---------- Excerpted text ----------

What you need to know
Short answerA delayed-cancer claim succeeds where expert evidence shows the GP, screening service or hospital failed to act on symptoms or test results that should have led to an earlier diagnosis — and that the delay caused measurable harm such as higher stage at presentation, more aggressive treatment or reduced survival prognosis.
Most commonly missed cancers in UK claims
- Breast cancer — missed lumps, misread mammograms, screening recall failures.
- Bowel cancer — symptoms attributed to IBS or piles; FIT tests not requested.
- Skin cancer — melanoma misdiagnosed as benign moles or eczema.
- Lung cancer — chest X-ray abnormalities missed or not followed up.
- Cervical cancer — smear test misreporting, recall failures.
- Prostate cancer — abnormal PSA results not actioned.
- Sarcoma — lumps assumed benign without urgent imaging.

----------

_Exercise requirements_
1/ According to the text on delayed-cancer claims, what failure is listed for prostate cancer?
2/ Transcribe everything in the text on delayed-cancer claims from "- Skin cancer" down to "without urgent imaging.".
The saved data entries that come next are separate material with no connection to the text.

---------- Source data ----------

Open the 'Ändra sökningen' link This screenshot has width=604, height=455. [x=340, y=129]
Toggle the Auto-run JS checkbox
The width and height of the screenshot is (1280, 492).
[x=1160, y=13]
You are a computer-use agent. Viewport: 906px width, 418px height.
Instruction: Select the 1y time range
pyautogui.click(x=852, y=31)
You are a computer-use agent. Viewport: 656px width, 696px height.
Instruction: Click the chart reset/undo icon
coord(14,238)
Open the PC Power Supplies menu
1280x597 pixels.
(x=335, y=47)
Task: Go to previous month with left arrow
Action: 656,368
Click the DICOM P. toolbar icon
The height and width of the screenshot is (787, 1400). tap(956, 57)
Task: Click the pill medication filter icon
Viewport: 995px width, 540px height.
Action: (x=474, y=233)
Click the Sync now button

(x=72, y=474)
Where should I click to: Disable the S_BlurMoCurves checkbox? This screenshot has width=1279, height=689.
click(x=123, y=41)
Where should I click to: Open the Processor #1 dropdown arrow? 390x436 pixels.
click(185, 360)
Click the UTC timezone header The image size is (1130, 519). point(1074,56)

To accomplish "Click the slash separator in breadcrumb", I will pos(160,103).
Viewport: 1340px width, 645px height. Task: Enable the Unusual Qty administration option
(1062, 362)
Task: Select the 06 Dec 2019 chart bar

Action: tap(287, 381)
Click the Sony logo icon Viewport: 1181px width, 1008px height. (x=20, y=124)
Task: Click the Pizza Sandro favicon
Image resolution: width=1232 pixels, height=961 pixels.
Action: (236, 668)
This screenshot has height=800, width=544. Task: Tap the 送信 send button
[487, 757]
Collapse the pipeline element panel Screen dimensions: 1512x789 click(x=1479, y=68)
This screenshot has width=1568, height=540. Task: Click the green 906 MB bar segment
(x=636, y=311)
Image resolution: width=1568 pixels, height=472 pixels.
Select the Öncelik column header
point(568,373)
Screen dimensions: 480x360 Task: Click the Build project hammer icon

----------

_Solutions per task_
1/ Abnormal PSA results were not actioned.

2/
- Skin cancer — melanoma misdiagnosed as benign moles or eczema.
- Lung cancer — chest X-ray abnormalities missed or not followed up.
- Cervical cancer — smear test misreporting, recall failures.
- Prostate cancer — abnormal PSA results not actioned.
- Sarcoma — lumps assumed benign without urgent imaging.